On the heels of their most recent convention, here in ATL, and thus ostensibly (re)energized for mission, the “Jehovah’s” Witnesses were out in full force this past Sunday.[1] By way of example, our little neighborhood, which is held together by a single half-mile-long road, was peppered with six or seven teams of JWs. Exuberant. Excessive. Overkill. Pick your term.

When I saw one team begin to mosey up the front walk, I bolted downstairs to meet them at the door. Not because I was bored, or genuinely excited to see them as I would an old friend, or wanted to hear their version of the gospel. My haste was rooted in the fact that Ashley just fell asleep and she truly needed a nap. A sudden ringing of the doorbell would not help that cause.

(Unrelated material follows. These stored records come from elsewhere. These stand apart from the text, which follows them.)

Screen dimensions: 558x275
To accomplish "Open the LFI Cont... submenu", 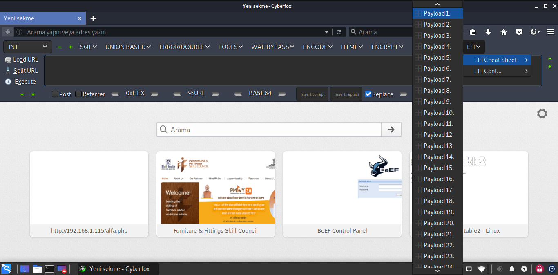I will click(496, 71).
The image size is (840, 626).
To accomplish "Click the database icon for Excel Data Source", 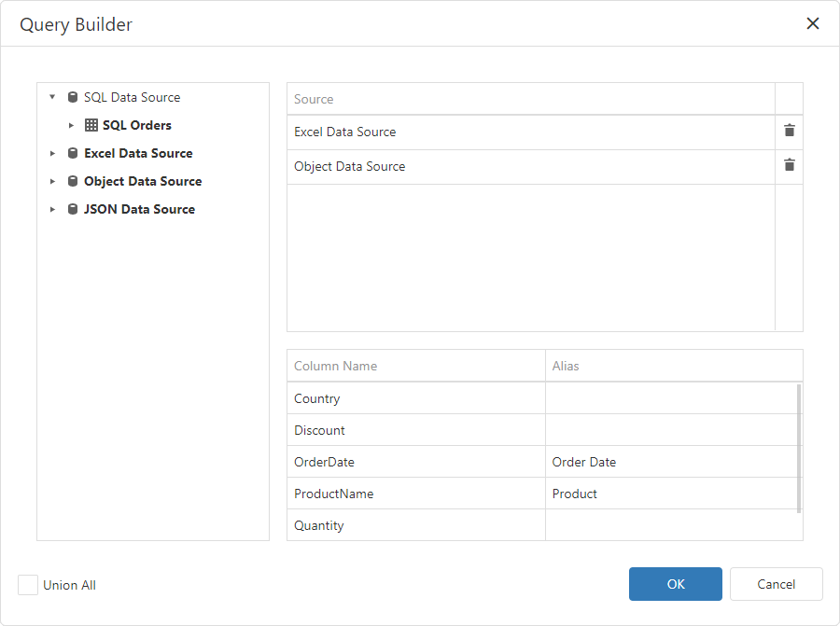I will pos(72,153).
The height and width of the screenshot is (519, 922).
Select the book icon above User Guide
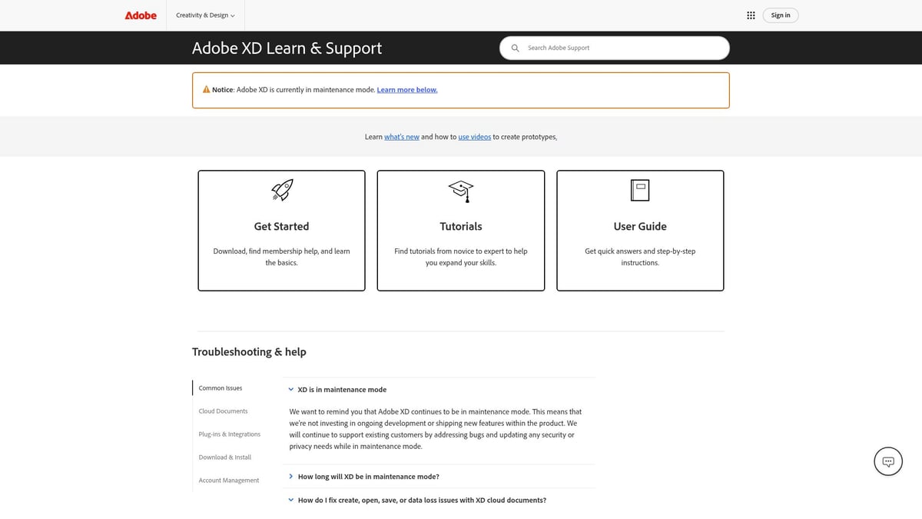[x=639, y=190]
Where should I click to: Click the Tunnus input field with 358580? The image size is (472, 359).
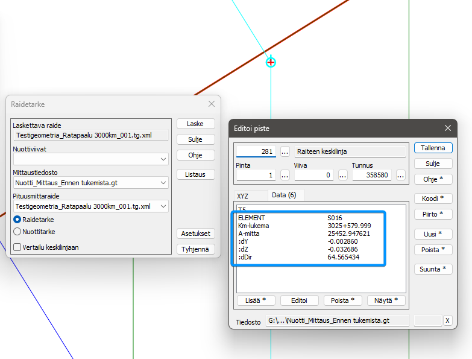coord(373,175)
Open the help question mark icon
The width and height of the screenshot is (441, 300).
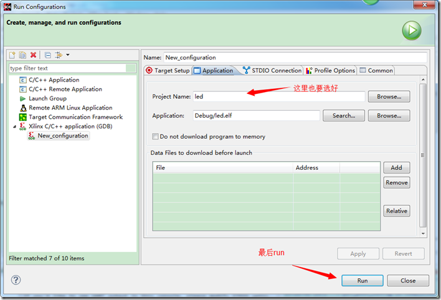(16, 280)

So I opened the door and was immediately met with a greeting that suggested the dude went to the Joel Osteen school of public speaking, only with more volume. As politely as I could, I interrupted and told him we just got our daughter down for a nap. He graciously lowered his voice, apologized, and proceeded to hand me two brochures–one on how to improve my health, and the other on a mix of apologetic-type issues. I took the brochures, said thanks, and we parted ways.

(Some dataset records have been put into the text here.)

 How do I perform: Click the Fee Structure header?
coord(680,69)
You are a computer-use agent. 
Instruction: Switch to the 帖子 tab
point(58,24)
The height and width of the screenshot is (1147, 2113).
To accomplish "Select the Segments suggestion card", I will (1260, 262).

Curious, only because I like to see how the JWs approach certain things, I glanced at the table of contents in the apologetic-like brochure. My eyes quickly fell on the article entitled, “Who is the Antichrist?“. This might be either because I’ve been doing a fair amount of reading on Dispensationalism (don’t ask why) or because the other topics appeared rather dull. Either way, I knew I had to read the Antichrist bit. So I did. I must say: the contents of the article matched the exuberant, excessive, overkill, and–to add another term–hubris of their swarming our little neighborhood. While I laughed at some of it, there was one thing that caught me off guard.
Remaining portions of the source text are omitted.